After the Second Opium War, the Sassoons were able to further expand their corporation. Despite tumult in 1867 (when Elias dissolved his shares and set up his company in competition with his brother Abdullah Sassoon), David Sassoon & Co. became ever more financially impressive. Flushed with success, the Sassoons began integrating themselves into the upper echelons of British society, eventually establishing a close friendship with Prince Albert (the future King Edward VII). The rise of the Sassoons was best demonstrated in 1890, when Abdullah received a Baronetcy.

However, another Jewish family was also gaining greater prominence in Shanghai.

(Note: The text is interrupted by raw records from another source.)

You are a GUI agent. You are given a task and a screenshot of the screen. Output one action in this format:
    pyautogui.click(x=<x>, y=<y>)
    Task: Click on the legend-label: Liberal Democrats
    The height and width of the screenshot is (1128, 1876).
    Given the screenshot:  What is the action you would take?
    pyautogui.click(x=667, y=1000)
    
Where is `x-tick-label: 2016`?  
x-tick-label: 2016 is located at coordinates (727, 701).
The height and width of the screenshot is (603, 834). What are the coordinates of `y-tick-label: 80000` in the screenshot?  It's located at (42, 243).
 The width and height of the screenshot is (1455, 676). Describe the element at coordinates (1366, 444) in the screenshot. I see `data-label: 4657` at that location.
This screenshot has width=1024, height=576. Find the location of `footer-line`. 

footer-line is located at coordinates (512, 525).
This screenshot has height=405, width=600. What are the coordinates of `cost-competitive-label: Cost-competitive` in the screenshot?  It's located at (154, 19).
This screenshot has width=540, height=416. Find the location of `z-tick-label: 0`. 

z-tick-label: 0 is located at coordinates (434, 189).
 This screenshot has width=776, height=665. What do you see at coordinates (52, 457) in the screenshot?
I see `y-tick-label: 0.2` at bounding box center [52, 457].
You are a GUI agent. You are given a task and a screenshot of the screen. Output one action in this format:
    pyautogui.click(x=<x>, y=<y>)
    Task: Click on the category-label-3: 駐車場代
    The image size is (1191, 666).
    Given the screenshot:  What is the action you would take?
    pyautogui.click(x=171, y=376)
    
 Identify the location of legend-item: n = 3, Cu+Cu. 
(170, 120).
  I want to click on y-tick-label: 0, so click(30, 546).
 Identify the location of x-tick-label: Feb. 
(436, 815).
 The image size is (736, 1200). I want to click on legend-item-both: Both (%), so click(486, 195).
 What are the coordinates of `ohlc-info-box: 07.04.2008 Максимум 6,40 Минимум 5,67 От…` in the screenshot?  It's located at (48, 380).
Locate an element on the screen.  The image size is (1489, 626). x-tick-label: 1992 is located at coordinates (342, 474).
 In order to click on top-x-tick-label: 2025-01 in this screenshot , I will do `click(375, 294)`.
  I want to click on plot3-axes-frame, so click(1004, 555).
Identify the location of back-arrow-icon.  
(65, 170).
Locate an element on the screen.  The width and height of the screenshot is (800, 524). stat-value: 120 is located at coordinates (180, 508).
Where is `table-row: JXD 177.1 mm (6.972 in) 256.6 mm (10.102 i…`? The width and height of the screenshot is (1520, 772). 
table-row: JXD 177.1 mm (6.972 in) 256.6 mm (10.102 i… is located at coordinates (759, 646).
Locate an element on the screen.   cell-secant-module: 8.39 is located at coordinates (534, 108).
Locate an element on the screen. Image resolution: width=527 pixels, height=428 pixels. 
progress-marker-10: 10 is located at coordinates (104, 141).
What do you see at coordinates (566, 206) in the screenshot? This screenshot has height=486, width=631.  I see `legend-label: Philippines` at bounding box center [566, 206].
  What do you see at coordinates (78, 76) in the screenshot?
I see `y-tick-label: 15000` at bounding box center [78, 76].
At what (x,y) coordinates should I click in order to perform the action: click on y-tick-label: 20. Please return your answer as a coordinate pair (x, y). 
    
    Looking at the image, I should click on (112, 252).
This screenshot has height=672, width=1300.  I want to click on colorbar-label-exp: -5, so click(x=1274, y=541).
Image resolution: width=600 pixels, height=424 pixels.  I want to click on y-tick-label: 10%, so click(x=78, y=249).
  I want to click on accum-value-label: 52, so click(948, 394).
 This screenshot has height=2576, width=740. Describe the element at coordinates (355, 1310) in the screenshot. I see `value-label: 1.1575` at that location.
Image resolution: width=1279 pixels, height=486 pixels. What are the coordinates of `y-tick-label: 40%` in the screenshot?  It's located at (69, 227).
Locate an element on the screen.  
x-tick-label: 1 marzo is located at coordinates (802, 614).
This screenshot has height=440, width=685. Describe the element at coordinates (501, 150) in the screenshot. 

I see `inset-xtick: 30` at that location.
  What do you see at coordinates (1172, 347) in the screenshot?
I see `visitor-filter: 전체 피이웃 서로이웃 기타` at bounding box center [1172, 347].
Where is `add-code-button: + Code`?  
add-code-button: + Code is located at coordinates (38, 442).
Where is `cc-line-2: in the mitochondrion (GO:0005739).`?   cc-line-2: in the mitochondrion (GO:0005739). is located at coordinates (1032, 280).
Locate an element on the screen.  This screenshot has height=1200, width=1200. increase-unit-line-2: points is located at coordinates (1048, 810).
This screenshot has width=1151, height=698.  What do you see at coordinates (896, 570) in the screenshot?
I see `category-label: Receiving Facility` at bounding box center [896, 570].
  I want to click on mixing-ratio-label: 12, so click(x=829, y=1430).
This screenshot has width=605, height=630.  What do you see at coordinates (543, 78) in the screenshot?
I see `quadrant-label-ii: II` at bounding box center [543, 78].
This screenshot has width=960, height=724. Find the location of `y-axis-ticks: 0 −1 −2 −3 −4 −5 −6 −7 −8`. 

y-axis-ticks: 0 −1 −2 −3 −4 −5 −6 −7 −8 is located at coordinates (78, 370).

In 1880, a distant cousin of the Sassoons, Eleazer ‘Elly’ Kadoorie travelled to Hong Kong to clerk for his successful relatives. Just a few years later, Kadoorie abruptly left the Sassoons and established his own stock brokerage company Benjamin, Kelly & Potts. Based in Hong Kong, this new company quickly established itself, and Kadoorie rapidly acquired wealth and influence

These two rival families effectively came to rule Shanghai, with the support of President Sun Yat-sen and later Chiang Kai-shek. Amidst the turbulence of the early 20th Century, the city (and particularly the International Zone) was an oasis of calm and prosperity. The wealth of this period of peace witnessed the construction of some of the most distinctive aspects of Shanghai’s architecture, such as the Majestic Hotel and Marble Hall. 

However, Shanghai’s growing prosperity created a false sense of security. Imperial Japan was on the march, and desired to carve out an empire from the carcass of China. Having engineered the Manchuko Incident to invade Manchuria, Japan conquered Shanghai in 1937. Though Japan nominally respected the integrity of the International Settlement, the city came under the control of Captain Inuzaka, who had propagated the notoriously antisemetic Protocols of the Elders of Zion. Tensions between occupiers and occupied only increased as ever greater numbers of Jews fled the horrors of Europe. In the Second World War, the Jewish population of Shanghai were forced into ghettos. Though these were not the death camps of the Third Reich, conditions were monstrous, with many dying from starvation and medical complications. In 1945, the war ended with an Allied victory, but the kings of Shanghai had their properties and assets confiscated by the communist Chairman Mao. Victor Sassoon, patriarch of the dwindling Sassoon family, left for the Bahamas, never to return. Lawrence Kadoorie, however, based himself in Hong Kong, eventually becoming one of the world’s wealthiest men.

Kings of Shanghai is a rich account of the rise and fall of these intertwined Jewish families during the ‘golden age’ of the city. While it does, at times, slightly neglect the relationship between these families and their Chinese counterparts, it is still an extremely informative and eminently readable account of this largely unexplored area of history, and I would throughly recommend it to all those interested in modern Chinese history.